The situation presents the Celtics with a quandary, to say the least.

Knee injuries aren’t exactly a death-knell, but fans need not look far for to see the devastating effect they can have on NBA players (e.g. Derrick Rose). They can snowball and, over time, even the best players will break down. Regardless of the severity, Irving’s knee issue presents problems both now and in the future.

The problems now are obvious: the Celtics, already down Gordon Hayward, cannot afford to lose Irving if they are at all interested in making a Finals run this season. Boston struggles mightily on the offensive end when Irving and his 24.4 points, 3.8 rebounds and 5.1 assists aren’t on the court. In a playoff atmosphere, especially, the team would sorely miss his scoring prowess.

Looking ahead, if Irving is dealing with these problems at the age of 25, what could the future hold for the All-Star guard? Knee issues, most lower body issues in general, are often of the chronic variety, and constant maintenance can wear on people, both mentally and physically.

Just a season separated from a likely super-max payday, will the Celtics want to commit big-money long-term to potentially damaged goods?

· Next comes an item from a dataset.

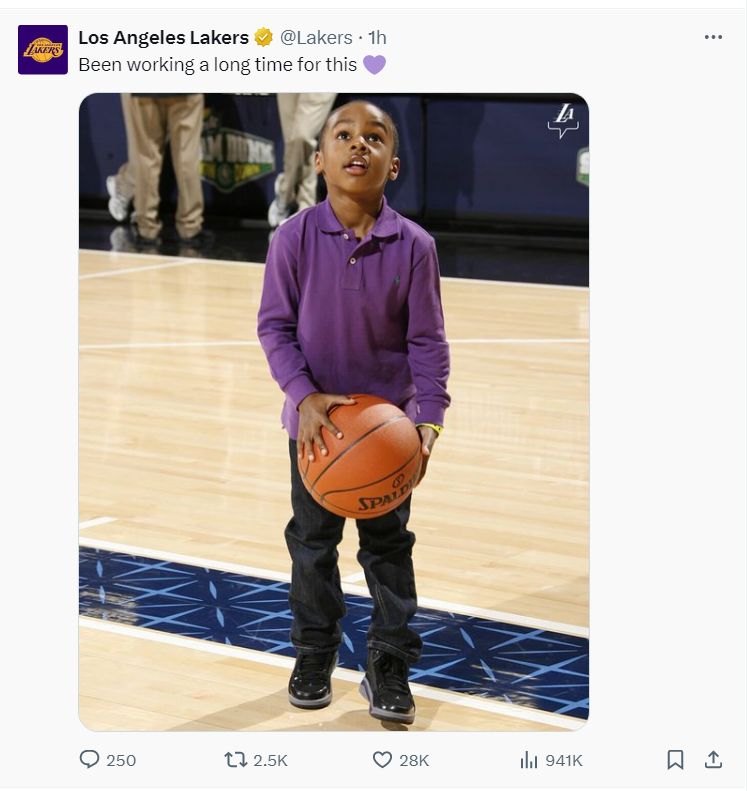This screenshot has width=747, height=791.
Task: Click the LA logo watermark on the photo
Action: (564, 120)
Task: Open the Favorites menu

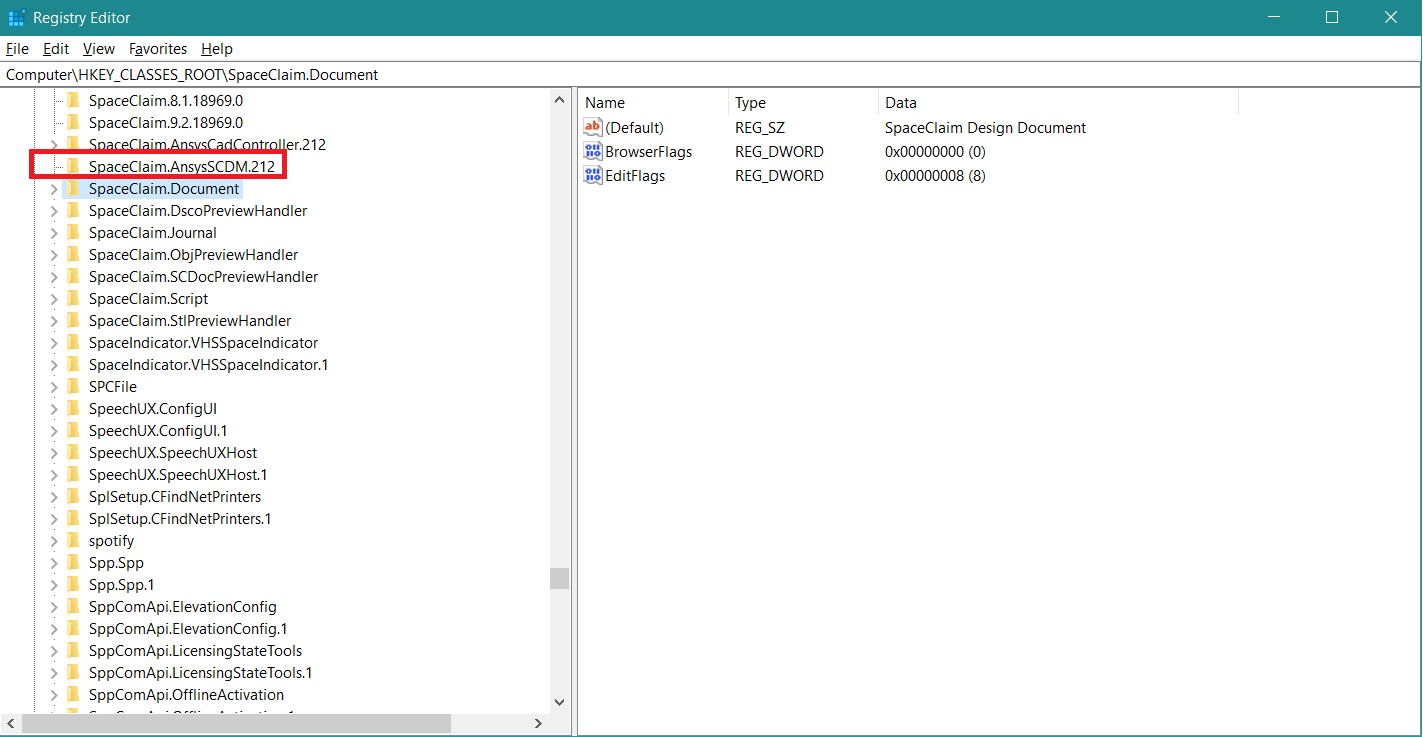Action: (x=158, y=49)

If there is a silver lining in it all, it is the fact that 20-year-old rookie Jayson Tatum must now shoulder the scoring load, something that should go a long way in building on the potential that made him the No. 3 overall pick last June. And, should Irving miss the remainder of this season, exposure to the fires of the playoffs should only temper the Celtics’ young roster. In the event that Irving’s absence isn’t prolonged, time like this could only serve to strengthen the roster around him.

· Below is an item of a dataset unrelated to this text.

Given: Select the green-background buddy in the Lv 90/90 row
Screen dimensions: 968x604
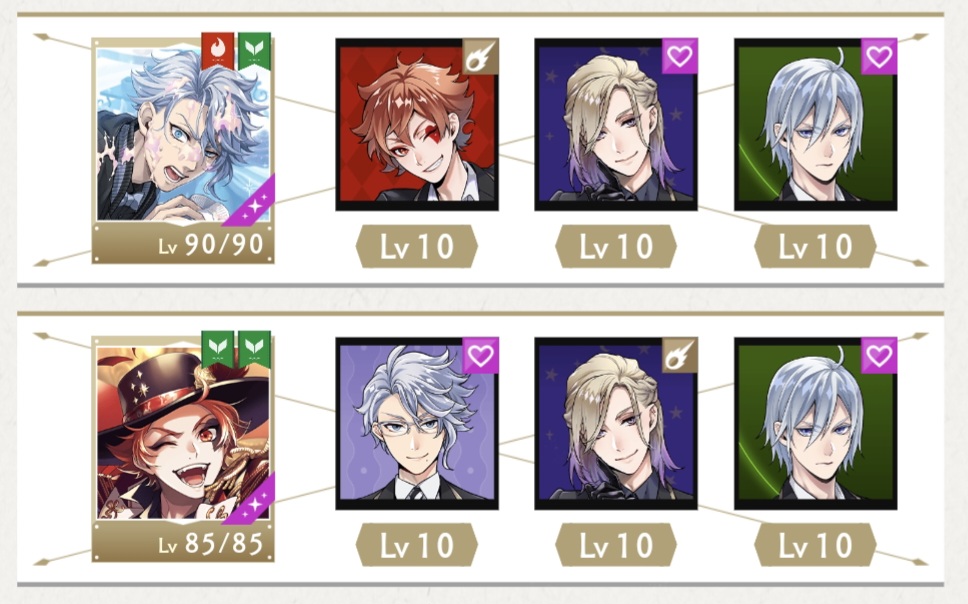Looking at the screenshot, I should (816, 124).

Still, Ainge brought Irving to Boston for a reason: he was meant to lead the Celtics into battle, alongside Gordon Hayward and Al Horford, in their quest for a title. Obviously, he can’t do that from the bench. Without Irving at 100 percent, the Celtics are not a championship caliber squad, healthy Gordon Hayward or not. That fact alone will make Irving’s situation one to monitor going forward and for the foreseeable future.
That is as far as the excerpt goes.